The Brain Language Metrics on Earnings Calls Transcripts (BLMECT) dataset has the objective of monitoring several language metrics for the quarterly earnings call transcripts of 4500+ US stocks.
This data set contains historical data from January 2012 and live data updated daily within 12pm UTC.
DATASET STRUCTURE AND KEY FIELDS
The dataset is constituted of a single schema "LANGUAGE_METRICS_EARNINGS_CALLS" and it can be logically divided in two parts.
For both parts the metrics calculation is reported separately for the the following sections of the earnings call:
a. Management Discussion (MD)
b. Analysts’ Questions (AQ)
c. Management Answers to Analysts’ Questions (MA)
Part one includes several language metrics for each section of the most recent earnings call transcript for each stock and it is saved in the table "METRICS_EARNINGS_CALL".
The key metrics of part one are:
1. Financial sentiment; e.g the field "MD_SENTIMENT" refers to the financial sentiment of section MD.
2. Percentage of words belonging to financial domain classified by language types:
- “Constraining” language; e.g the field "MD_SCORE_CONSTRAINING" refers to the percentage of financial domain constraining language of section MD of the last available transcript);
- “Litigious” language; e.g the field "MD_SCORE_LITIGIOUS" refers to the percentage of financial domain litigious language of section MD of the last available transcript);
- “Uncertainty” language; e.g the field "MD_SCORE_UNCERTAINTY" refers to the percentage of financial domain uncertainty language of section MD of the last available transcript).

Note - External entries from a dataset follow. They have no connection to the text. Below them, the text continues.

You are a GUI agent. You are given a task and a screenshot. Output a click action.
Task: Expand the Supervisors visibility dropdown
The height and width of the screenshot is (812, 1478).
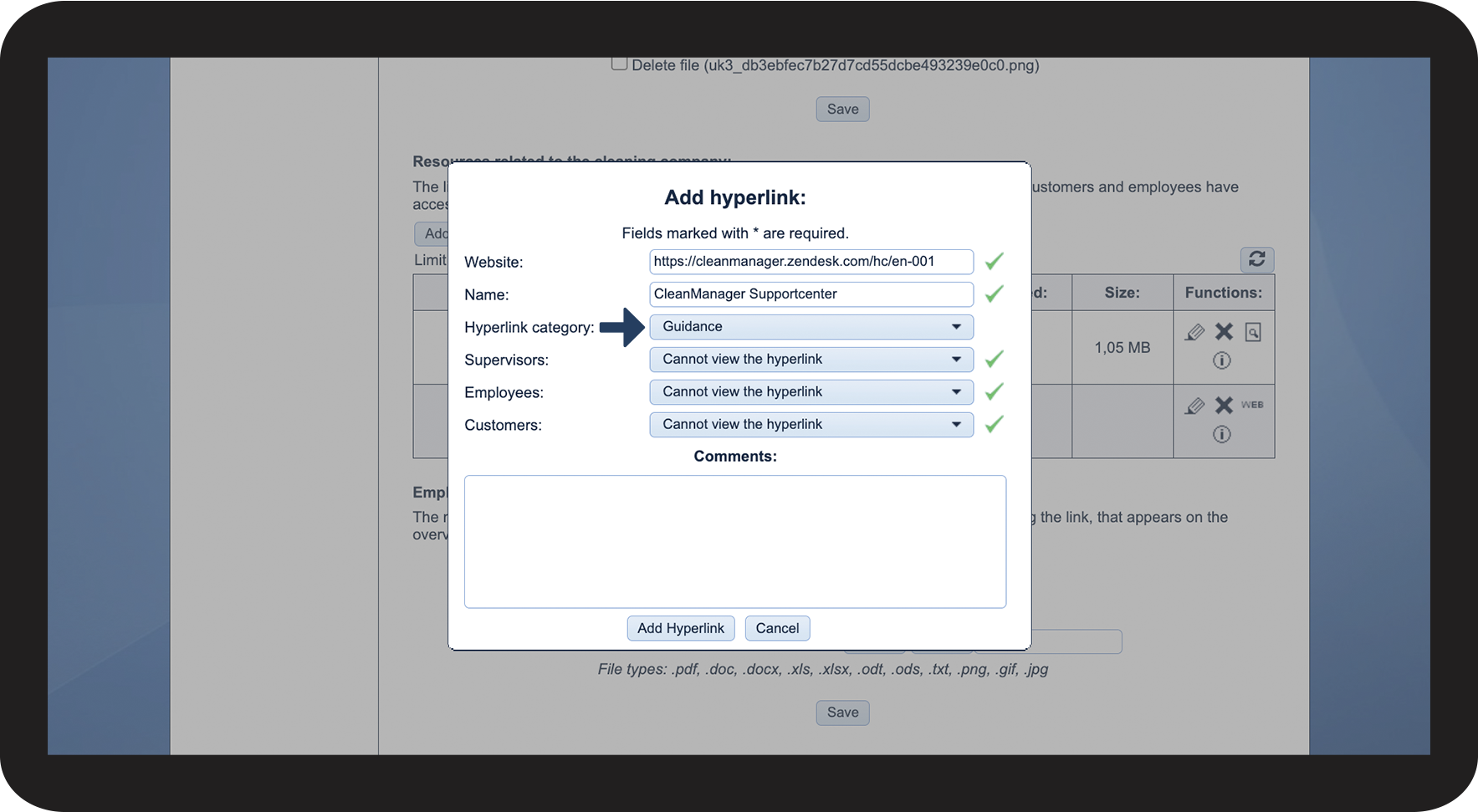(x=811, y=360)
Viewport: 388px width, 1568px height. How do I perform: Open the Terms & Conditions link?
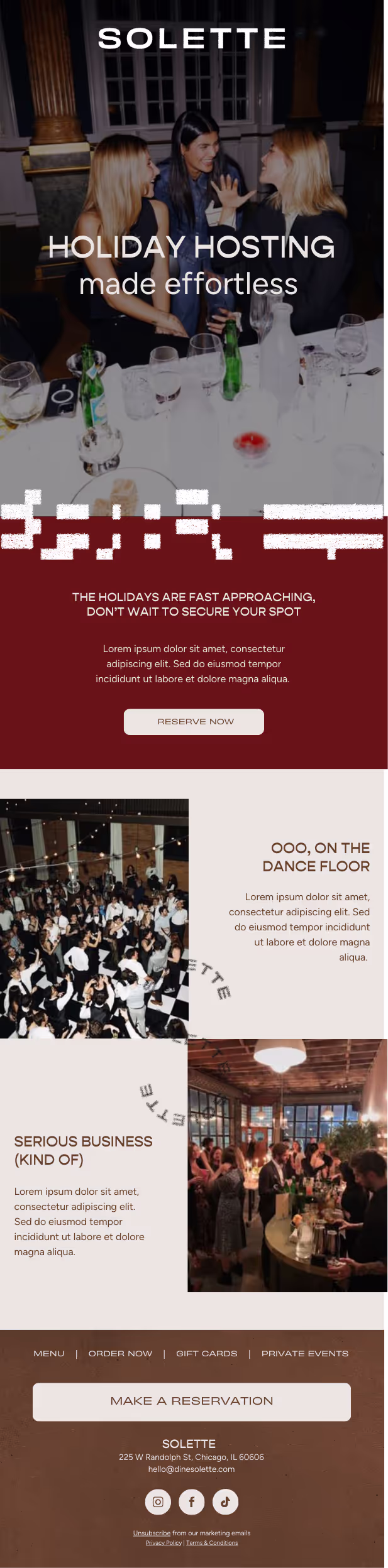[x=212, y=1542]
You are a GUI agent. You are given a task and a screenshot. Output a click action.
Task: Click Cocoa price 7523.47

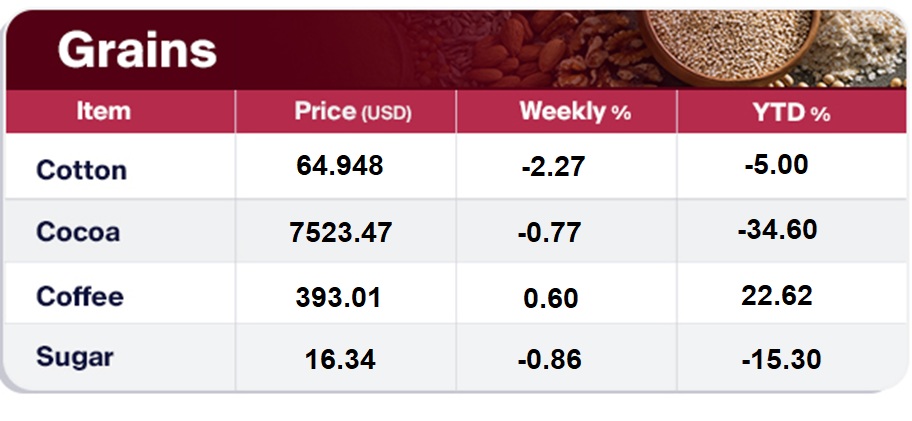point(340,234)
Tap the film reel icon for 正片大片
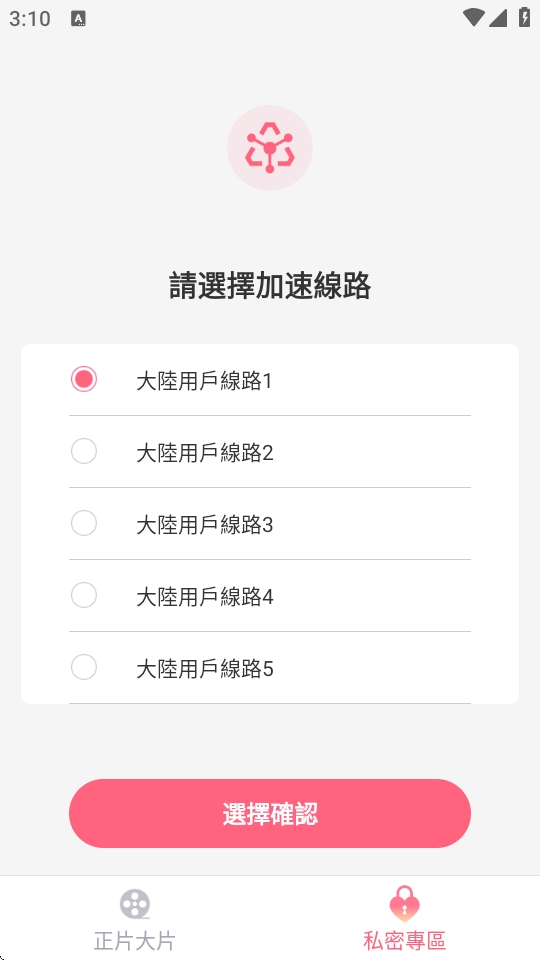The width and height of the screenshot is (540, 960). tap(135, 904)
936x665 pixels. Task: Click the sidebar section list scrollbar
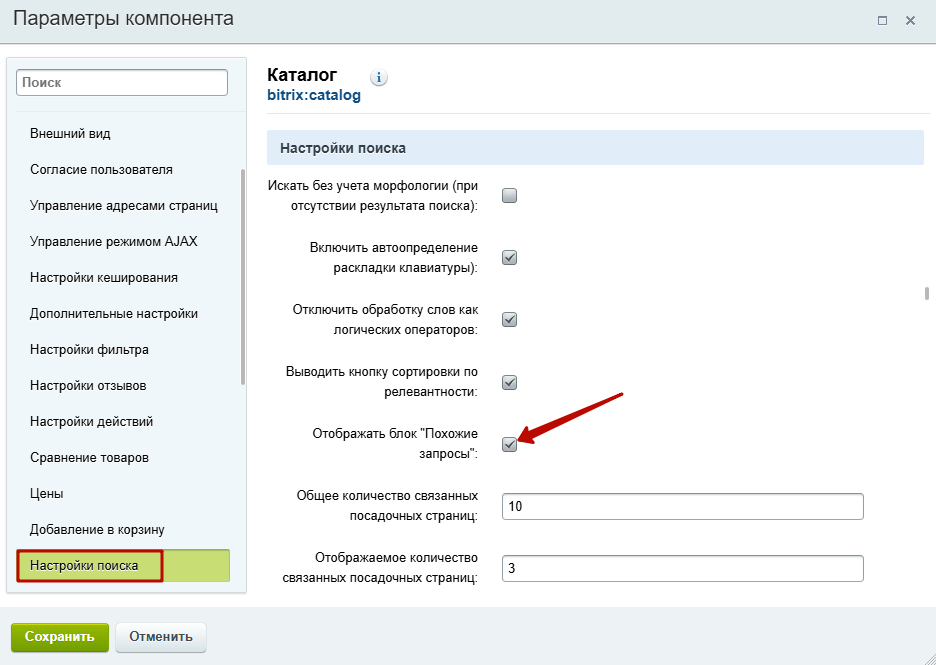[x=242, y=278]
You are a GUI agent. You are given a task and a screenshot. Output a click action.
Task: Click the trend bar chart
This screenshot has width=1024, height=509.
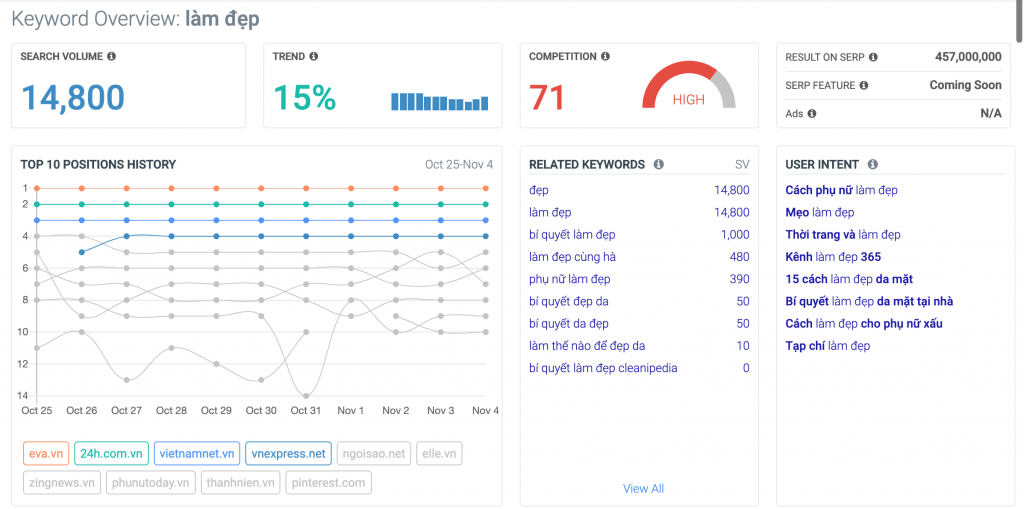point(439,101)
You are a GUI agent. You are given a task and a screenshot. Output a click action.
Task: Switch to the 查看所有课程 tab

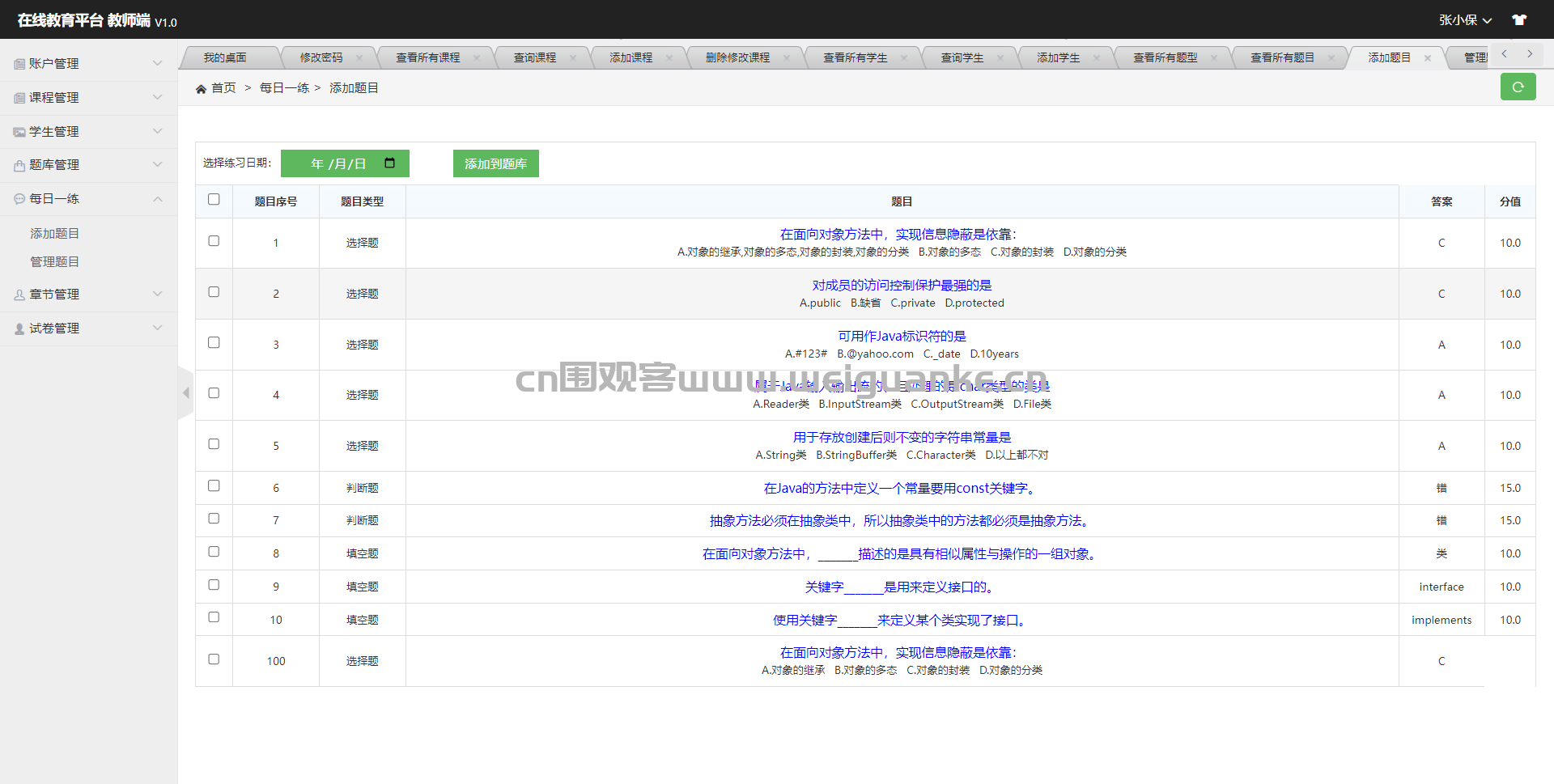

3. Readability score, e.g. the field MD_READABILITY refers to the reading grade level for the MD section of the last available transcript).
4. Lexical metrics such as lexical density and richness of text, e.g. the field MD_LEXICAL_RICHNESS refers to the lexical richness of the MD section of of the last available transcript)
5. Text statistics such as the transcript length (e.g. the field MD_N_CHARACTERS refers to the length of the section “Management Discussion” measured in number of characters).
Part two includes the differences between the most recent earnings call transcript and the previous one: it is saved in the table "DIFFERENCES_EARNINGS_CALLS".
The key metrics of part two are:
1. Difference of the various language metrics; e.g. the field MD_DELTA_SENTIMENT refers to the difference of financial sentiment between the MD section of the last available transcript nd the same section of the previous transcript.
2. Similarity metrics between documents, also with respect to a specific language type, for example similarity with respect to “litigious” language or “uncertainty” language. For example the field MD_SIMILARITY_UNCERTAINTY refers to the similarity in terms of financial domain “uncertainty” language between the MD section of the last available transcript and the same section of the previous transcript.
FACTSHEET
Link to factsheet: https://braincompany.co/assets/files/BLM_ECT_summary.pdf
DISCLAIMER
The content of this dataset is not to be intended as investment advice. The material is provided for informational purposes only and does not constitute an offer to sell, a solicitation to buy, or a recommendation or endorsement for any security or strategy, nor does it constitute an offer to provide investment advisory or other services by Brain. Brain makes no guarantees regarding the accuracy and completeness of the information expressed in the dataset.